Au cœur de la pinède du Domaine d’O, le Printemps des comédiens bat son plein. Le public est au rendez-vous, les spectacles s’enchaînent. De La sexualité des orchidées de Sofia Teillet au Phèdre ! de Gremaud, à The Hamartia trilogydu coréen de Jaha Koo au hangar théâtre ou au Hamlet de moins de Nathalie Garaud et d’Olivier Saccomano, qui se donne au Treize vents, les formes se déclinent, les classiques se décapent, d’autres cultures, d’autres mondes se dévoilent.
L’été s’est invité à Montpellier avec quelques jours d’avance. Les cigales ne se font pas encore entendre, bien que la chaleur soit étouffante dans les rues de la vieille ville. Sous les pins du domaine d’O, l’ombre est un refuge fort accueillant. Entre les cafés, les discussions vont bon train, chacun, chacune donnant ses conseils, ses coups de cœur, son plaisir de retourner au théâtre, de découvrir de nouvelles œuvres, des créations, de se laisser porter par un artiste, un message, une ambiance, une histoire.

Extraits de données ->
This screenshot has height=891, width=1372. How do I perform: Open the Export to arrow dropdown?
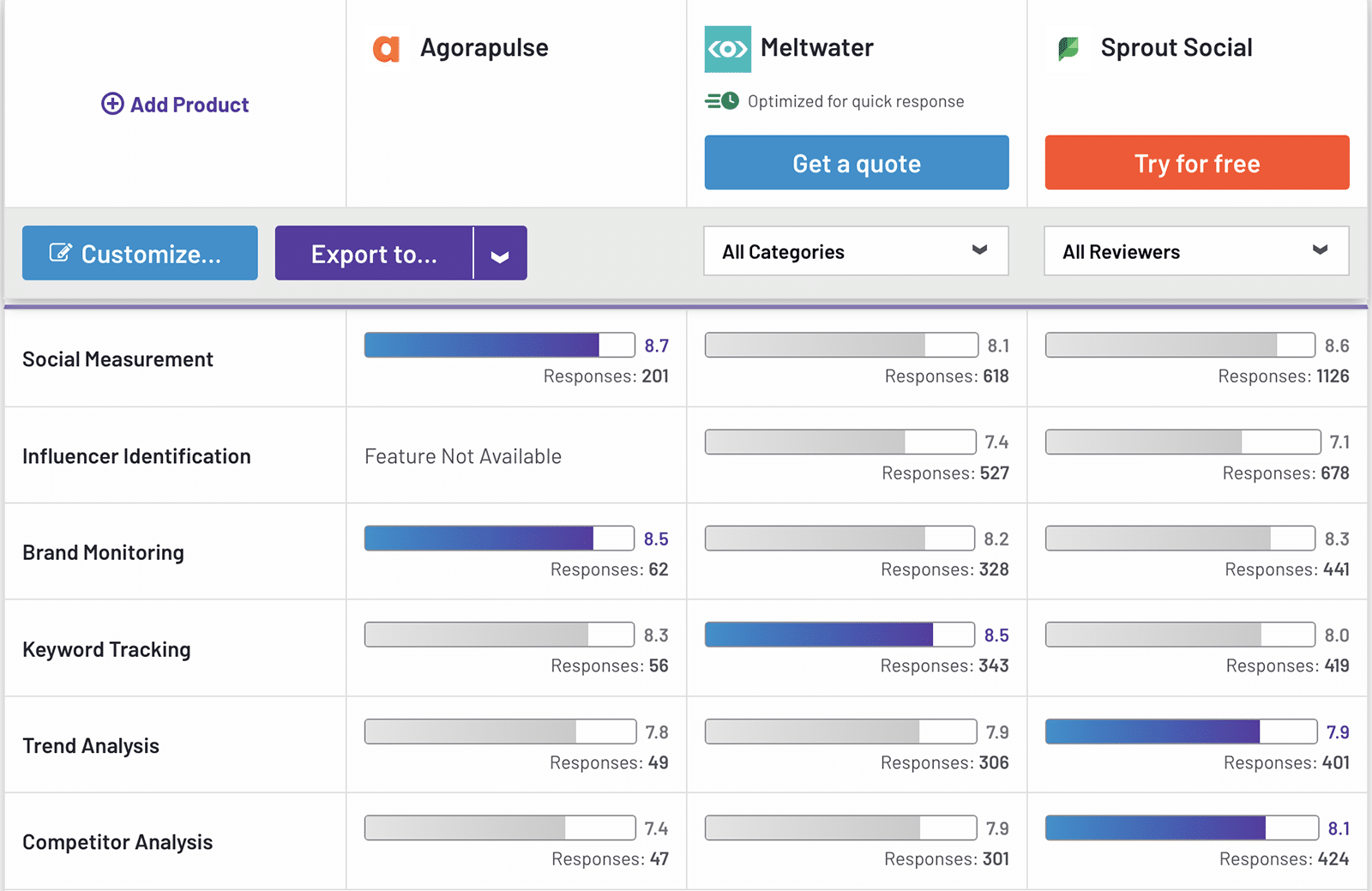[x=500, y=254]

...

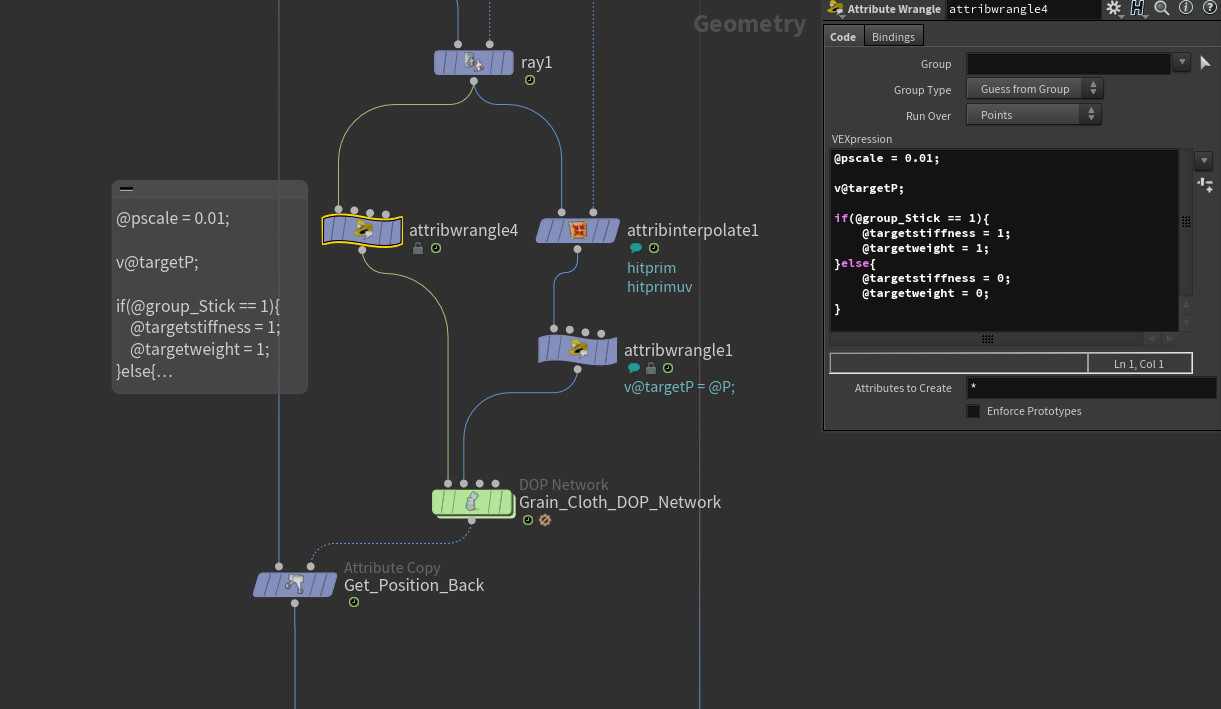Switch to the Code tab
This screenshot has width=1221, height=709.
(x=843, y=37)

Travail à faire ->
Reformulez en deux phrases plus brèves le paragraphe du passage présenté qui commence par « L’été s’est invité à Montpellier », en gardant ses faits principaux.

Résultat obtenu ->
L’été est arrivé à Montpellier avec quelques jours d’avance : les cigales ne chantent pas encore, mais la chaleur est étouffante dans les rues de la vieille ville. À l’ombre des pins du domaine d’O, entre les cafés, chacun partage conseils et coups de cœur, heureux de retourner au théâtre et de découvrir de nouvelles œuvres et créations.